MATERIAL TO PROCESS:
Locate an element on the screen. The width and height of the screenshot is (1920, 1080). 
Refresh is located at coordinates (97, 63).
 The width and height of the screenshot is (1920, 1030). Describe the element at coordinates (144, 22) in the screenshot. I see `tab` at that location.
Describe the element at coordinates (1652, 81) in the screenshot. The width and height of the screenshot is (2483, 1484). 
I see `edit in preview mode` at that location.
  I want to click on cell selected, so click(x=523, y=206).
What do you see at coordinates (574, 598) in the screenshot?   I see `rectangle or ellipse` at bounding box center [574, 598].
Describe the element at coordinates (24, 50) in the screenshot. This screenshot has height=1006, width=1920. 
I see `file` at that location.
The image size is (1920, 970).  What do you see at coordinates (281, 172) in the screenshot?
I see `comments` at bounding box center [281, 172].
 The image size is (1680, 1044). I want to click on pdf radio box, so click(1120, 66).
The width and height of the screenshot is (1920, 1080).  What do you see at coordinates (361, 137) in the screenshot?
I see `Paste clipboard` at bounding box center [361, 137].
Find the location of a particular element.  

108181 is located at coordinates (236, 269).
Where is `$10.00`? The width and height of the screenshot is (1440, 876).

GOAL OF THE EXERCISE:
Recast every line of the material above as a JSON list of strings, one string per line, leaving out blank lines.

WRITTEN SOLUTION:
[
  "Locate an element on the screen. The width and height of the screenshot is (1920, 1080). ",
  "Refresh is located at coordinates (97, 63).",
  " The width and height of the screenshot is (1920, 1030). Describe the element at coordinates (144, 22) in the screenshot. I see `tab` at that location.",
  "Describe the element at coordinates (1652, 81) in the screenshot. The width and height of the screenshot is (2483, 1484). ",
  "I see `edit in preview mode` at that location.",
  "  I want to click on cell selected, so click(x=523, y=206).",
  "What do you see at coordinates (574, 598) in the screenshot?   I see `rectangle or ellipse` at bounding box center [574, 598].",
  "Describe the element at coordinates (24, 50) in the screenshot. This screenshot has height=1006, width=1920. ",
  "I see `file` at that location.",
  "The image size is (1920, 970).  What do you see at coordinates (281, 172) in the screenshot?",
  "I see `comments` at bounding box center [281, 172].",
  " The image size is (1680, 1044). I want to click on pdf radio box, so click(1120, 66).",
  "The width and height of the screenshot is (1920, 1080).  What do you see at coordinates (361, 137) in the screenshot?",
  "I see `Paste clipboard` at bounding box center [361, 137].",
  "Find the location of a particular element.  ",
  "108181 is located at coordinates (236, 269).",
  "Where is `$10.00`? The width and height of the screenshot is (1440, 876)."
]